### Excerpted passage
There is no one answer that fits all circumstances.  Before you do anything with the financial institution, make certain that your wishes are being carried out.  Often times financial institutions advise surviving spouses to put a child’s name on their account.  And, what happens is that the child is made a joint owner and only discovered after the fact.  And, sometimes when it is too late to protect the asset.

Your best bet is to contact an attorney for consulting on what the best direction is for your situation. 

As we move through the new year, we may have made resolutions, created a To Do list, or just have mentally thought about different things that might need attention.  Regardless of your method, one very important item that you should give priority to is to address your estate planning and to determine if it needs to be updated.  Or in some cases be prepared, as you don’t have any documents in place.

### Provided records

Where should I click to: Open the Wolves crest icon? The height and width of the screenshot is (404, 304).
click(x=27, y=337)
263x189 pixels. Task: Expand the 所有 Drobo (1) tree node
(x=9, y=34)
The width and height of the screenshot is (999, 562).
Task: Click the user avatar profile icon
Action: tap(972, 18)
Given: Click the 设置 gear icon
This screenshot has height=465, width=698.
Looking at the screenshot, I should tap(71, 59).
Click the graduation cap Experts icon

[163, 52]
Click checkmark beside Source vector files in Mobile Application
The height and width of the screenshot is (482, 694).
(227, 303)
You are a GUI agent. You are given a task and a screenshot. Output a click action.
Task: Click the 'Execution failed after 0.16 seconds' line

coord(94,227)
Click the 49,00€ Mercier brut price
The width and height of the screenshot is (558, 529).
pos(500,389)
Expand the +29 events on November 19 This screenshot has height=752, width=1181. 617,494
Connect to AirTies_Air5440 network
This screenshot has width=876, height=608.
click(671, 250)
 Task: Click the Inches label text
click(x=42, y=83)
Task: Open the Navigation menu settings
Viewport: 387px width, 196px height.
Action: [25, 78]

### Exercises
a – According to the estate planning passage, whose name do financial institutions often advise surviving spouses to put on their account?
b – Reproduce the portion of the estate planning passage between "Your best bet" and "documents in place.", inclusive.
The records have no connection to the estate planning passage.

### Responses in order
a – A child's name.

b –
Your best bet is to contact an attorney for consulting on what the best direction is for your situation. 

As we move through the new year, we may have made resolutions, created a To Do list, or just have mentally thought about different things that might need attention.  Regardless of your method, one very important item that you should give priority to is to address your estate planning and to determine if it needs to be updated.  Or in some cases be prepared, as you don’t have any documents in place.